§ **Aim of the exercise**:
Please rewrite the entries, from the first line up to and including the line with "Action: 32,16", as a Markdown table with the columns Row and Line. Give each line its own numbered row and leave out blank lines.

-- START OF Raw data --

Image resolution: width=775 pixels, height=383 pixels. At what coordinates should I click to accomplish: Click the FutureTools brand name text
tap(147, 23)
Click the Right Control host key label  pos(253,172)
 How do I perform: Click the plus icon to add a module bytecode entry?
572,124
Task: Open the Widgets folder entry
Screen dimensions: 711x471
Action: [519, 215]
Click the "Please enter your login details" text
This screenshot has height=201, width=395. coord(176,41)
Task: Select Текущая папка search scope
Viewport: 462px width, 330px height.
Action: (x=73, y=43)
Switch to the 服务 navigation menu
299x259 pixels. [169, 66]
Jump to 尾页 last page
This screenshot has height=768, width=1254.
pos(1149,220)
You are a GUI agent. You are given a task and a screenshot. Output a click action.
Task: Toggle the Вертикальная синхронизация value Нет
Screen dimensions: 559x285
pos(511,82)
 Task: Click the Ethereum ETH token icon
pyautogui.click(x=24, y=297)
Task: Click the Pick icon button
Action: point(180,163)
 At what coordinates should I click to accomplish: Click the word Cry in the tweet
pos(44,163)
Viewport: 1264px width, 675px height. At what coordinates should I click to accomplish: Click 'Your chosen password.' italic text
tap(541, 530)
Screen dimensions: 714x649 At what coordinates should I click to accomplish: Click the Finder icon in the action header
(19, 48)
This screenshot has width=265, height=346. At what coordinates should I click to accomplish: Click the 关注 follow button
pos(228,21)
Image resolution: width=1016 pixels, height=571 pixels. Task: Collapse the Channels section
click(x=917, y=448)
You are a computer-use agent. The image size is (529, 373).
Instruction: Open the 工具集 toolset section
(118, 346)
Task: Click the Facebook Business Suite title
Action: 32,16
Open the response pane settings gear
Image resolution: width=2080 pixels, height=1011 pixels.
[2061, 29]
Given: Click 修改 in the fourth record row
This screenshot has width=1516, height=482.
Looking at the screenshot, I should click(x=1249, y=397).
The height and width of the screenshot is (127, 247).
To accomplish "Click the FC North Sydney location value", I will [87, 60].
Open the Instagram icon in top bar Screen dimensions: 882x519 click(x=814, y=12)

-- END OF Raw data --

§ **Response below**:
| Row | Line |
|---|---|
| 1 | Image resolution: width=775 pixels, height=383 pixels. At what coordinates should I click to accomplish: Click the FutureTools brand name text |
| 2 | tap(147, 23) |
| 3 | Click the Right Control host key label  pos(253,172) |
| 4 |  How do I perform: Click the plus icon to add a module bytecode entry? |
| 5 | 572,124 |
| 6 | Task: Open the Widgets folder entry |
| 7 | Screen dimensions: 711x471 |
| 8 | Action: [519, 215] |
| 9 | Click the "Please enter your login details" text |
| 10 | This screenshot has height=201, width=395. coord(176,41) |
| 11 | Task: Select Текущая папка search scope |
| 12 | Viewport: 462px width, 330px height. |
| 13 | Action: (x=73, y=43) |
| 14 | Switch to the 服务 navigation menu |
| 15 | 299x259 pixels. [169, 66] |
| 16 | Jump to 尾页 last page |
| 17 | This screenshot has height=768, width=1254. |
| 18 | pos(1149,220) |
| 19 | You are a GUI agent. You are given a task and a screenshot. Output a click action. |
| 20 | Task: Toggle the Вертикальная синхронизация value Нет |
| 21 | Screen dimensions: 559x285 |
| 22 | pos(511,82) |
| 23 |  Task: Click the Ethereum ETH token icon |
| 24 | pyautogui.click(x=24, y=297) |
| 25 | Task: Click the Pick icon button |
| 26 | Action: point(180,163) |
| 27 |  At what coordinates should I click to accomplish: Click the word Cry in the tweet |
| 28 | pos(44,163) |
| 29 | Viewport: 1264px width, 675px height. At what coordinates should I click to accomplish: Click 'Your chosen password.' italic text |
| 30 | tap(541, 530) |
| 31 | Screen dimensions: 714x649 At what coordinates should I click to accomplish: Click the Finder icon in the action header |
| 32 | (19, 48) |
| 33 | This screenshot has width=265, height=346. At what coordinates should I click to accomplish: Click the 关注 follow button |
| 34 | pos(228,21) |
| 35 | Image resolution: width=1016 pixels, height=571 pixels. Task: Collapse the Channels section |
| 36 | click(x=917, y=448) |
| 37 | You are a computer-use agent. The image size is (529, 373). |
| 38 | Instruction: Open the 工具集 toolset section |
| 39 | (118, 346) |
| 40 | Task: Click the Facebook Business Suite title |
| 41 | Action: 32,16 |